L'auteur le suit pas à pas durant toute cette période, dans son ambassade à Londres, dans ses négociations pour la délivrance des enfants de France, dans ses brillantes campagnes en Savoie, en Provence, en Piémont, couronnées par son élévation à la dignité de connétable, le 10 février 1538. Il développe avec beaucoup de clarté la politique personnelle de Montmorency, aboutissant à un rapprochement intime avec l'empereur, à l'entrevue de Nice, et d'Aigues-Mortes, et à ce voyage triomphal de Charles Quint en France, accompagné depuis la frontière du midi jusqu'à celle du nord par le cortège des partisans du connétable (1539).
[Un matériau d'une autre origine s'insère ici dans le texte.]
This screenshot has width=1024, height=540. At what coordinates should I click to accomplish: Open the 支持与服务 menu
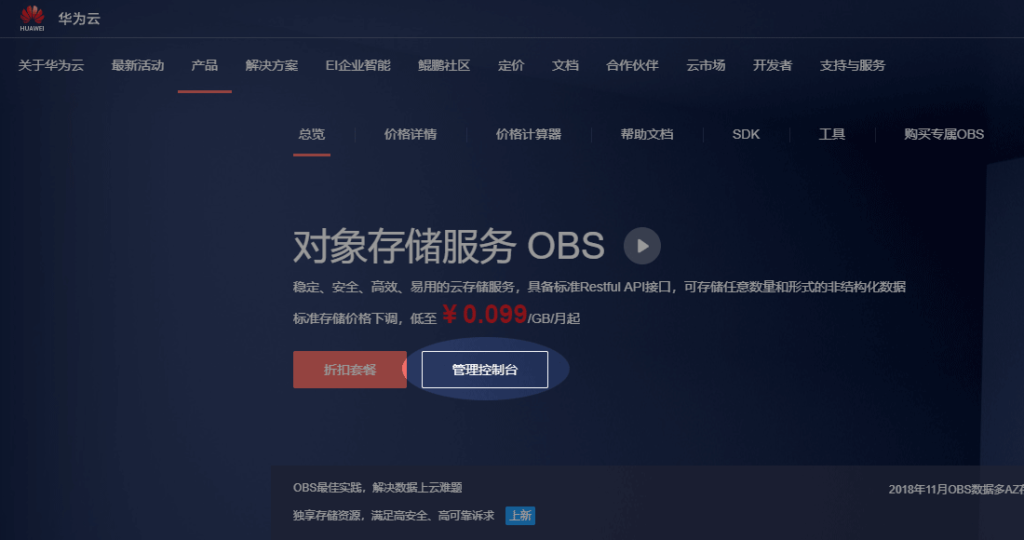point(852,66)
L'empereur ayant manqué à tous ses engagements, et le roi d'Angleterre ainsi que le Pape s'étant tournés contre Montmorency, ses ennemis en profitèrent pour obte nir du roi sa disgrâce complète ; et le connétable dut rentrer dans la vie privée, jusqu'à l'avènement de son ami fidèle le dauphin (1547), Sous Henri II, il devait reprendre le pouvoir et ne l'abandonner qu'avec lavie. Mais ce nouveau ministère de vingt années est réservé par M. Decrue pour une seconde partie, qui sans doute ne se fera pas longtemps attendre.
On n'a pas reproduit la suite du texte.